1 Kolchos = Kollektivwirtschaft; Kollektivwirtschaft; genossenschaftlich organisierter landwirtschaftlicher Großbetrieb in der UdSSR. Nach 1917 auf der Grundlage der Freiwilligkeit entstanden, seit 1929 durch (Zwangs-)Kollektivierung bäuerlicher Einzelwirtschaften, in deren Folge Millionen von Bauern deportiert wurden und umkamen (Entkulakisierung).
Der staatseigene Boden wurde den Kolchosen zur Nutzung gegen Pflichtablieferungen zu staatlich fixierten Preisen überlassen, Überschüsse zu freien Preisen auf den sogenannten Kolchosemärkten verkauft.

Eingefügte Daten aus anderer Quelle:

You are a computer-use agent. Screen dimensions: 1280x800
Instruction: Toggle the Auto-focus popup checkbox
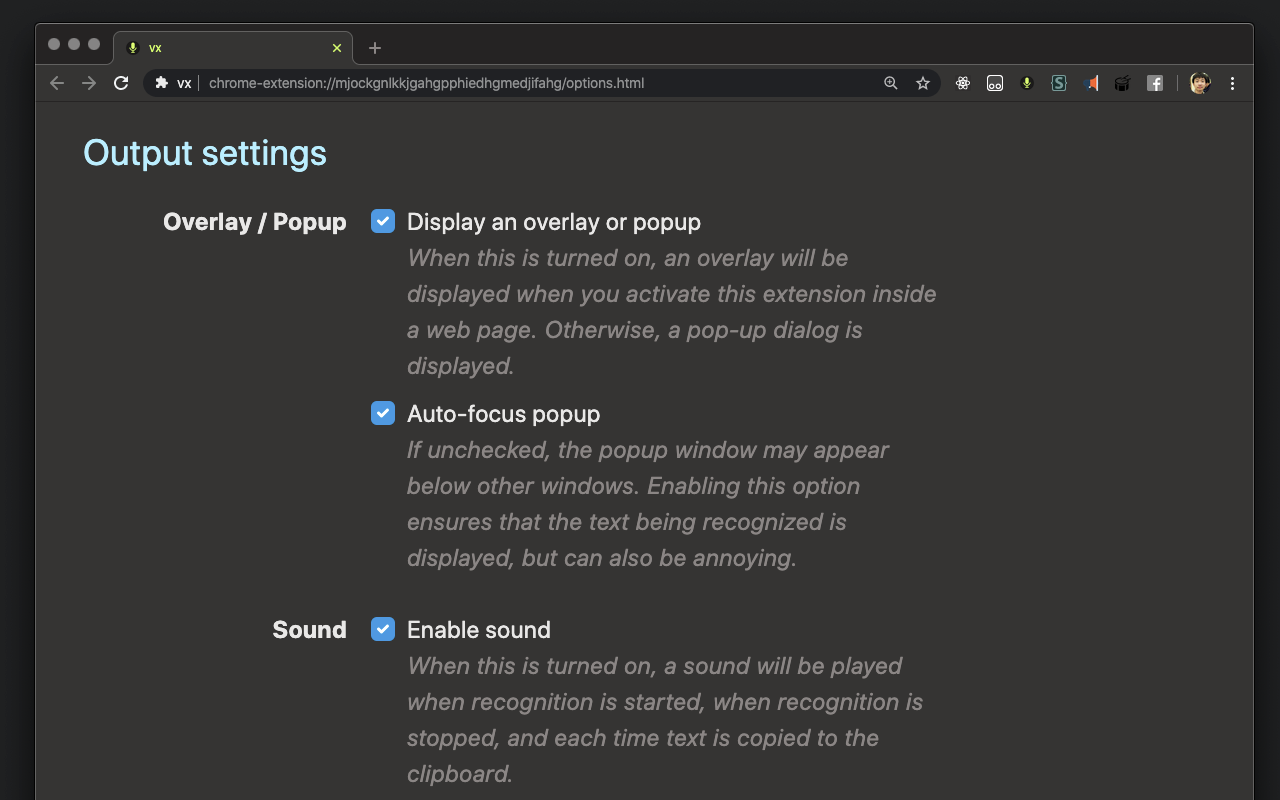pos(383,413)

Die Rolle der Kolchosen waren strategischer Art und sollten dem Staat feste Agrarlieferungen garantieren. Dadurch kam es zu immer größeren Beschneidungen des ''kollektiven'' Ernteertrages. In jedem Herbst führte die Steuereinzugskampagne zu einem regelrechten Machtkampf zwischen dem Staat und der Bauernschaft, die verzweifelt versuchte, einen Teil der Ernte für sich zu behalten. Es ging um Entscheidendes: für den Staat um die Einnahmen, für die Bauern ums Überleben.